Hope from New Jersey writes:
I definitely can relate to living on a low income. I just paid off $3000 debt in less than a year playing the credit card game, making some financial sacrifices and getting a windfall. I love using a credit card (I only have one now with a $400 credit limit), but being in debt like that scares me. I don’t want to go back to that again. I’m thinking about getting rid of the card, but then what will I do to build a good credit history? I’m also afraid that I might need it one day. (I’m living on a low income with one special needs child and one child that’s not.) Should I keep my credit card or get rid of it?
Tawra: Hope, we would suggest that you keep your credit card. Here’s why: Credit cards aren’t the problem –it’s self control that’s the problem. You sound like you have your spending under control, so I would suggest that you keep the card.
I would use it for convenience when you know you have the money to pay it. Keeping a credit card is good for things like making online orders or for getting gas when you don’t have time to go to the bank and withdraw the cash. As long as you have the money to cover the charge and you don’t spend it on something else before you pay your credit card bill, you should be fine.
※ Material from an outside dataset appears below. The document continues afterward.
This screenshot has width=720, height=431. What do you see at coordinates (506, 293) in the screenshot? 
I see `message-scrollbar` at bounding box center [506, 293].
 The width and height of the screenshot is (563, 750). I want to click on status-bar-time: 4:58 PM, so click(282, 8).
Then pay it off each month so that you can build your credit. They are very handy to have around for those types of things. If you need a way to keep track of what you put on it just write it down in your check register and put a C in the left column so you know that is what was put on the credit card. This is also a handy way to double check and make sure they charged you correctly.
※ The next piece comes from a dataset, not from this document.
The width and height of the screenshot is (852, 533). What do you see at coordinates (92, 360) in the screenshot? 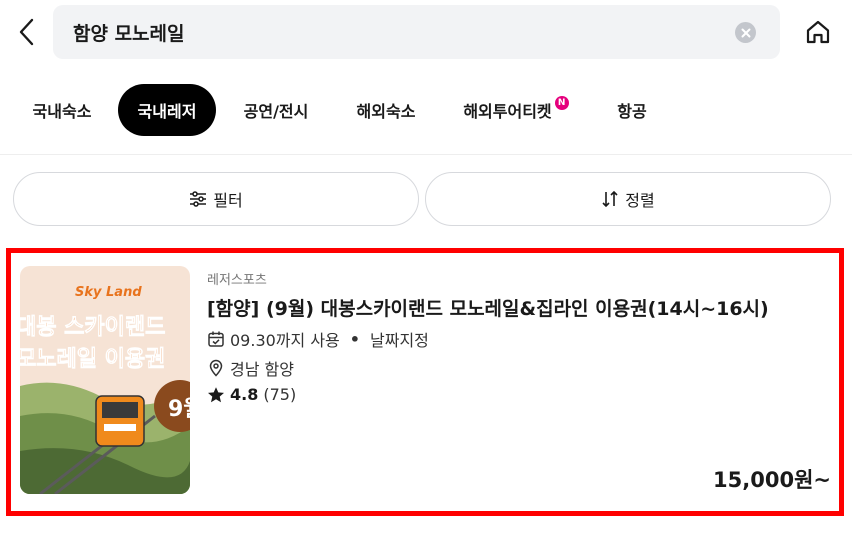
I see `thumbnail-line2: 모노레일 이용권` at bounding box center [92, 360].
A credit card can also help with emergencies, but you have to be careful what constitutes an emergency. If you use the card for an emergency, you have to expect to plan to sacrifice somewhere else to cover the emergency, but it sounds like you’ve already experienced this.
This part is not really directed at you, Hope, but for other readers who are reading:
Regarding emergencies, going out to eat or taking a vacation because you’re under stress is not an emergency. An emergency is something like a life and death hospital emergency, fixing the only car you have so you can go to work and earn money, etc. Keep in mind that even “emergencies” have to be paid for eventually!
If you feel that you don’t have control of your spending, I would suggest only keeping a credit card for true emergencies.
As for you, Hope, it sounds like you have done very well and are on your way to being permanently debt free. Congratulations on your hard work!